Show each line from the records below in which the word "highlighted" occurs.

Start of Dataset excerpts

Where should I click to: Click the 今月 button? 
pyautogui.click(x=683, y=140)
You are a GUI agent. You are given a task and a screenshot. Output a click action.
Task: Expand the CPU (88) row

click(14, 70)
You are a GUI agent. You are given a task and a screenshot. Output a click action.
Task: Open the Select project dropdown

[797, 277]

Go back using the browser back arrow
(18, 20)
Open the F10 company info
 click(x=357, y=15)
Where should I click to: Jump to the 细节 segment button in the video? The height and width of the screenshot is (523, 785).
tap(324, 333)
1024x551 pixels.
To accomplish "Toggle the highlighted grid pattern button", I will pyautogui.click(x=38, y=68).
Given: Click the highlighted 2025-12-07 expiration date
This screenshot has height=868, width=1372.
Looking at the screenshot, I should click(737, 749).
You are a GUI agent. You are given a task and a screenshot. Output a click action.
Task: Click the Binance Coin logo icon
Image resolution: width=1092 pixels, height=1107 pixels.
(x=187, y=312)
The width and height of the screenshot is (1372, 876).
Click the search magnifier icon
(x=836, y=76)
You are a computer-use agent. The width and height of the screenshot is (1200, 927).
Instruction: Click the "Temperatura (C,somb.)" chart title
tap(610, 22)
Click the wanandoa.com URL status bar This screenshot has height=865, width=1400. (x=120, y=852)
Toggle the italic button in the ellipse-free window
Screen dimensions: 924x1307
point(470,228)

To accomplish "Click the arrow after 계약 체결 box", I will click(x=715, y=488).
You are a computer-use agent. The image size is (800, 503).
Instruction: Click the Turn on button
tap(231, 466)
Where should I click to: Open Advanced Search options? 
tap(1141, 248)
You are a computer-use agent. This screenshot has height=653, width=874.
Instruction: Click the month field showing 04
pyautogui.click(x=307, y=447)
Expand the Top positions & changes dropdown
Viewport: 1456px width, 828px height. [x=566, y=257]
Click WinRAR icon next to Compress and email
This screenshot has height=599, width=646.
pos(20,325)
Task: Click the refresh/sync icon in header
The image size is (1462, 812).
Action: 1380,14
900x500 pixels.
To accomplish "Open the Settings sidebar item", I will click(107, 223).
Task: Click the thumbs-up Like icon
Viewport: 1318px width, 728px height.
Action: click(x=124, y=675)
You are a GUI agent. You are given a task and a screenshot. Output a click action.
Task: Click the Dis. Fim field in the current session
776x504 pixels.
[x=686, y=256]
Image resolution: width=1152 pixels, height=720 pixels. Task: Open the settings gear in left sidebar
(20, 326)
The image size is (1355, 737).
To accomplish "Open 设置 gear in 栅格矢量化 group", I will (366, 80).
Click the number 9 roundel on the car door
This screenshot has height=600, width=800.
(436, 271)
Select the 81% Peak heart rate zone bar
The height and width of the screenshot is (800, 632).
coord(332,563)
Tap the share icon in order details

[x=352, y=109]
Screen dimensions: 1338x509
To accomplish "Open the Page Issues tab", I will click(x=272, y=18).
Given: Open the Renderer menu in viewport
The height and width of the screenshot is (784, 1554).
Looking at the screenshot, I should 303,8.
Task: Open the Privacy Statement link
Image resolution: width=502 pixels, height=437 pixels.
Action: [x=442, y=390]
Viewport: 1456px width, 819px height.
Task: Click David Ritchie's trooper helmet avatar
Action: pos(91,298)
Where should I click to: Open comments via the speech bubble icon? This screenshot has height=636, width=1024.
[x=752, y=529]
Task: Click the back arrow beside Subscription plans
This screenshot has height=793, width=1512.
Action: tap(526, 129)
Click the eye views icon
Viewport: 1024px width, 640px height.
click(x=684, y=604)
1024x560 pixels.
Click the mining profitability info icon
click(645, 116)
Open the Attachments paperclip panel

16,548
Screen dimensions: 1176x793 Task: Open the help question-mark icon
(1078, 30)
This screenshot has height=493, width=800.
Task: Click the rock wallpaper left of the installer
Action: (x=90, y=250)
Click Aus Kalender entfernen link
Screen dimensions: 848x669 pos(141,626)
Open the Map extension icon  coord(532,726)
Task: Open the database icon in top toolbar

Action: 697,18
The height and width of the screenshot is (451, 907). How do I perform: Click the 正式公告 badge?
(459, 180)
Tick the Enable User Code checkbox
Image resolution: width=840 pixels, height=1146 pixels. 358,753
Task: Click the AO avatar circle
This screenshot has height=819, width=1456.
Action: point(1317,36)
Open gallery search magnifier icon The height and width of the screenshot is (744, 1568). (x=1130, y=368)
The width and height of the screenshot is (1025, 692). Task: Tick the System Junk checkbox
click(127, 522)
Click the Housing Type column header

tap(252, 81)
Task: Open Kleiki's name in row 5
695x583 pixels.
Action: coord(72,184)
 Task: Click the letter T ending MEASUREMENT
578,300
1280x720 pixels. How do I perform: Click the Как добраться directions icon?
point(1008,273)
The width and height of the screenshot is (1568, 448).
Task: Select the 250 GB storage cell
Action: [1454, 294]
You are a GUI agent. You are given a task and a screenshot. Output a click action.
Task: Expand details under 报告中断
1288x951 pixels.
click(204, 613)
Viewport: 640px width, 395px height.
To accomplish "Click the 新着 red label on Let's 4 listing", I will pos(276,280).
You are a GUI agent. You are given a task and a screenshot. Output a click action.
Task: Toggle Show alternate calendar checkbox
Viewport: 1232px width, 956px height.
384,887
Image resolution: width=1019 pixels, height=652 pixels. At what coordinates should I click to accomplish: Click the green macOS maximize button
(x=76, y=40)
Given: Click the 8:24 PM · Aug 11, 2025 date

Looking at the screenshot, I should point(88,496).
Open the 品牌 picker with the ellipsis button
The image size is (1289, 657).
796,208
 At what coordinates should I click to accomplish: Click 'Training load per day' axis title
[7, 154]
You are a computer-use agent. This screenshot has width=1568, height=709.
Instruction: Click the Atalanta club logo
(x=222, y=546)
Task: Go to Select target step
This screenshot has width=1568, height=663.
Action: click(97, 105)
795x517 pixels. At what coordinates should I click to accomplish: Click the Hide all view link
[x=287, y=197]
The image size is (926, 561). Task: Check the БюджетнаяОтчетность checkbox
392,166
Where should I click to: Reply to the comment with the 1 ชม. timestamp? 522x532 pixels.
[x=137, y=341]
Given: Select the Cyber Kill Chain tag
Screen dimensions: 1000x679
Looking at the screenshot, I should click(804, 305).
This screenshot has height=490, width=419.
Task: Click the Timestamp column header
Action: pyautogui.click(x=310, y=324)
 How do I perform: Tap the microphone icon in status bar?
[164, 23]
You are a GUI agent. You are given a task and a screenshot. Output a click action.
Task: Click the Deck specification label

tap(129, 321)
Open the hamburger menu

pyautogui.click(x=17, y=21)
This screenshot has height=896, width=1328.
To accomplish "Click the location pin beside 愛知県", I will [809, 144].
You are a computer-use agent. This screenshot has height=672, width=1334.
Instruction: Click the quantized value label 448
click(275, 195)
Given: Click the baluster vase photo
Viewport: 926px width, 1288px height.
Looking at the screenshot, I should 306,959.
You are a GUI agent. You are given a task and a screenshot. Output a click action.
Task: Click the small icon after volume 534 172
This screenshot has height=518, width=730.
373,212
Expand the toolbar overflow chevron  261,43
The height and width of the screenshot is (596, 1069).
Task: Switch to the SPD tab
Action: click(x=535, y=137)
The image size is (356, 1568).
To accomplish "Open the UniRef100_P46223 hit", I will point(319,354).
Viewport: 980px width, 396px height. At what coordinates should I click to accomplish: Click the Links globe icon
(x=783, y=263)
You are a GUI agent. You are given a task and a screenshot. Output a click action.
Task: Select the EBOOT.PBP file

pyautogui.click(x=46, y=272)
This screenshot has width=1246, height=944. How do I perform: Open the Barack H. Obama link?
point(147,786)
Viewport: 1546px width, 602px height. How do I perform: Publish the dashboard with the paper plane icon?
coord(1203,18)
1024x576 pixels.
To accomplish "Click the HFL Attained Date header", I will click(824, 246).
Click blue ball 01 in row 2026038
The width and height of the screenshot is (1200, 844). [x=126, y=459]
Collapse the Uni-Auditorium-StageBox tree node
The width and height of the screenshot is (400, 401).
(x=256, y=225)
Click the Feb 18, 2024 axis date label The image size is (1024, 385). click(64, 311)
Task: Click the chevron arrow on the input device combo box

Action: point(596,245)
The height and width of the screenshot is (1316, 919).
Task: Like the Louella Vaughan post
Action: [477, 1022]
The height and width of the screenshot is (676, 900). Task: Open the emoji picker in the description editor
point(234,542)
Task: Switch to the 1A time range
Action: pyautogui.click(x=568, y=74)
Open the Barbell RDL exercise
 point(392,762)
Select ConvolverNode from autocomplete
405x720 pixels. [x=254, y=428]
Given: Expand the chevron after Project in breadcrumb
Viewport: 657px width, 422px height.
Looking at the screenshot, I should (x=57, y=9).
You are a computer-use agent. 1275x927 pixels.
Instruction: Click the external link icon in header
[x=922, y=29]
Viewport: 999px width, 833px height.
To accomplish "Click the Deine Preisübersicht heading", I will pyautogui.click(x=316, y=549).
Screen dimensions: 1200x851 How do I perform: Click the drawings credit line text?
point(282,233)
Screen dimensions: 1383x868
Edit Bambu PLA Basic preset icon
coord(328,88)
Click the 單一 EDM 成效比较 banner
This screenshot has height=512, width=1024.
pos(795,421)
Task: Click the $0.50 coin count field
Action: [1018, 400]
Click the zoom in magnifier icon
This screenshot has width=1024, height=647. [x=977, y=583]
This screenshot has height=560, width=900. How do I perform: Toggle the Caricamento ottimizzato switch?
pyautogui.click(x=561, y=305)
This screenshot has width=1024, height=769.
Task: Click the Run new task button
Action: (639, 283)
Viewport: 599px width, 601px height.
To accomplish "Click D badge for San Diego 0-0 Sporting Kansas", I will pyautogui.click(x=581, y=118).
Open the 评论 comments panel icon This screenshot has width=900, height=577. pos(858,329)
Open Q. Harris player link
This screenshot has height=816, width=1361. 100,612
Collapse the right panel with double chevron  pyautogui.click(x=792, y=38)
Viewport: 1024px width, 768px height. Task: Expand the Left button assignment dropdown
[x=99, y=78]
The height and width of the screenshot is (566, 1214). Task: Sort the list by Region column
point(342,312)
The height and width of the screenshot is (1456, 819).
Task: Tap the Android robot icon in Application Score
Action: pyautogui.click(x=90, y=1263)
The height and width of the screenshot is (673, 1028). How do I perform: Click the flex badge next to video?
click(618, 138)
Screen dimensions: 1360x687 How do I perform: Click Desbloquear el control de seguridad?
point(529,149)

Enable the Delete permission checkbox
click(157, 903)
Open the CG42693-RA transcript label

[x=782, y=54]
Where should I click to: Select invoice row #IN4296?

End of Dataset excerpts

Answer box =>
To accomplish "Toggle the highlighted grid pattern button", I will pyautogui.click(x=38, y=68).
Given: Click the highlighted 2025-12-07 expiration date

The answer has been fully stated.